Note:- Bank A/C will be debited if the amount is deposited/credited by bank & Bank A/C will be credited if the amount is withdrawn/debited by bank.
Note:- Cash will also be debited if business receives it & Credited if Business paid it.
Transaction related to Expense or Income

1 Expense paid by bank / Cash by the Business
Expense A/c Dr.
To Cash / Bank A/c
(Being expense paid by cash/Bank)
2 Expense is outstanding during a Current F.Y.
Expense A/c Dr.
To Outstanding Exp. A/c
(Being expense is due but not paid)
3 Expense paid in advance
Prepaid Expense A/c Dr.
To Cash/Bank A/c
(Being expense paid in advance by cash/ Bank)
4 Income received in Cash/Bank
Cash/Bank A/c Dr.
To Income A/c
(Being Income received in cash / bank)
5 Income due but not received
Accured/Outstanding Income A/c Dr.
To Income A/c
(Being Income due but not received)
6 Income received in cash/Bank in advance.
Cash/Bank A/c Dr.
To Prepaid Income A/c
(Being income received in advance)

Transactions related to Assets/Liabilities

1 When Assets is purchased in Cash/Bank
Assets A/c Dr.
To Cash / Bank A/c
(Being Assets purchased in cash/Bank)
2 Depreciation charged on assets
Depreciation A/c Dr.
To Assets A/c
(Being Depreciation charged on assets @ …. %)
3 Assets Sold by the business
Cash/Bank A/C Dr.
To Assets A/c
(Being Assets sold in cash/Bank)
4 Liabilty arise when business raise funds.
Cash/Bank A/c Dr.
To Liability A/c
(Being fund raised)
5 Payment of Liability
Liability A/c Dr.
To Cash/Bank A/c
(Being Liability paid in Cash/Bank)

Some other Journal Entries

1 Bad Debts (when Debtors fail to pay due)
Bad Debts Dr.
To Debtors A/c
(Being amount Bad Debts )
2 Bad Debts Recovered
Cash / Bank A/c Dr.
To Bad Debts Recovered A/c
(Being bad debts recovered )
3 Debtors Become insolvent
Cash/Bank A/c Dr. (Amt. Received)
Bad Debts Dr. (Amt. not rec.)
To Debtors A/C (the due amt)
(Being Debtors become insolvent could pay only …….. paise in a Rupees)
4 Interest on Capital
Interest on Capital A/c Dr.
To Capital A/c
(Being Interest on capital credited by business in capital A/c)
5 Interest on drawing
Capital A/C Dr.
To Interest on Drawing A/c
(Being interest on Drawing charged by business from capital A/c)

Goods and Serices tax (GST)
Gst is an indirect tax levied on the sale of goods and rendering of services.
GST came into effect from July 1, 2017 and replaced existing multiple cascading taxes levied by the Central and State Governments.
GST is levied at every step in the production process, but is refunded to all parties in the chain of production other than the final consumer.

→ **Raw data**
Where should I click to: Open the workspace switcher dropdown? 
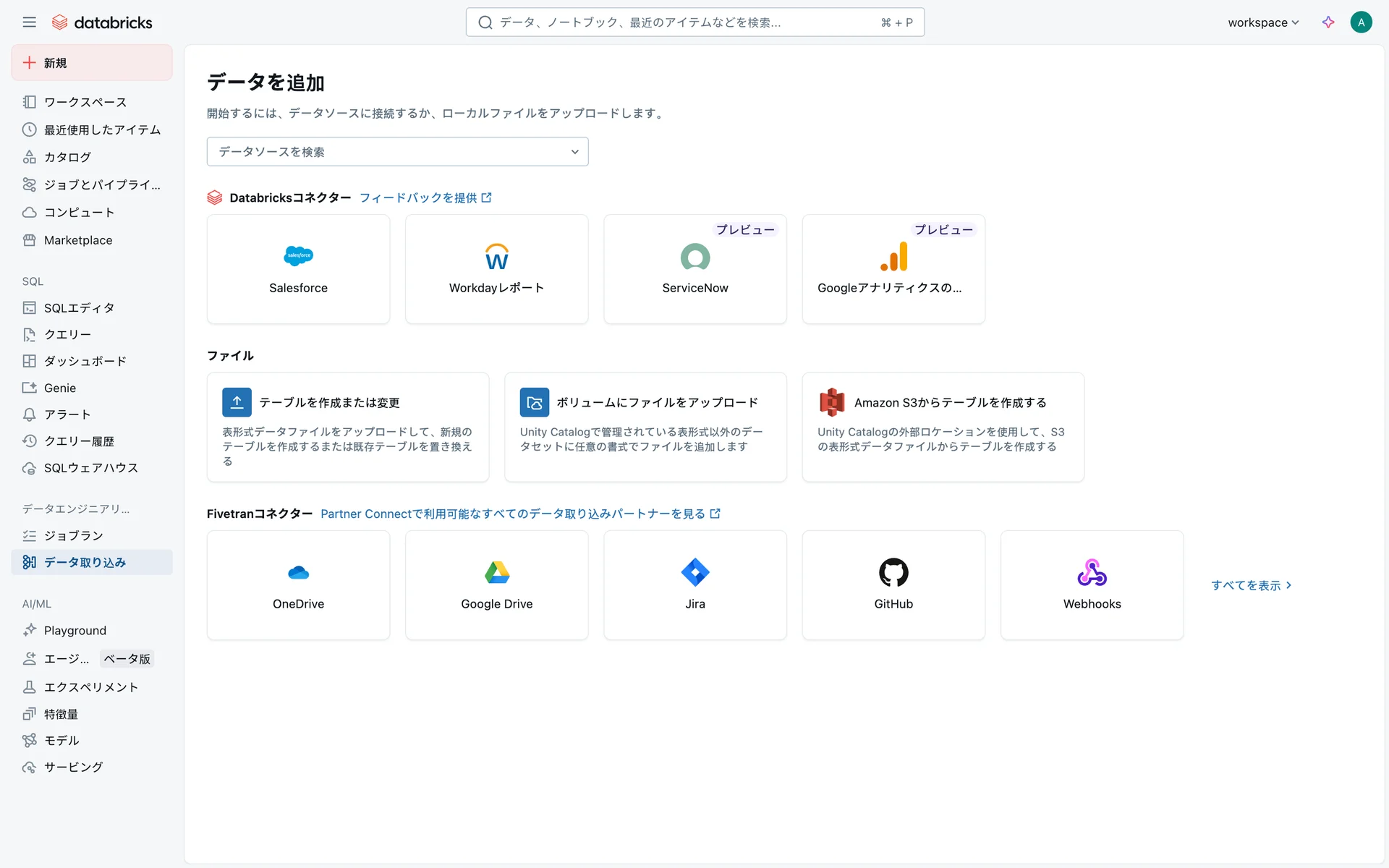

→ **Work to be completed**
Answer these questions from the journal entries text above:
(a) For an expense that is outstanding during a current F.Y., which account is credited?
(b) When bad debts are recovered, which account is debited?
(c) From what date did GST come into effect?

→ **Solution**
(a) Outstanding Exp. A/c
(b) Cash / Bank A/c
(c) July 1, 2017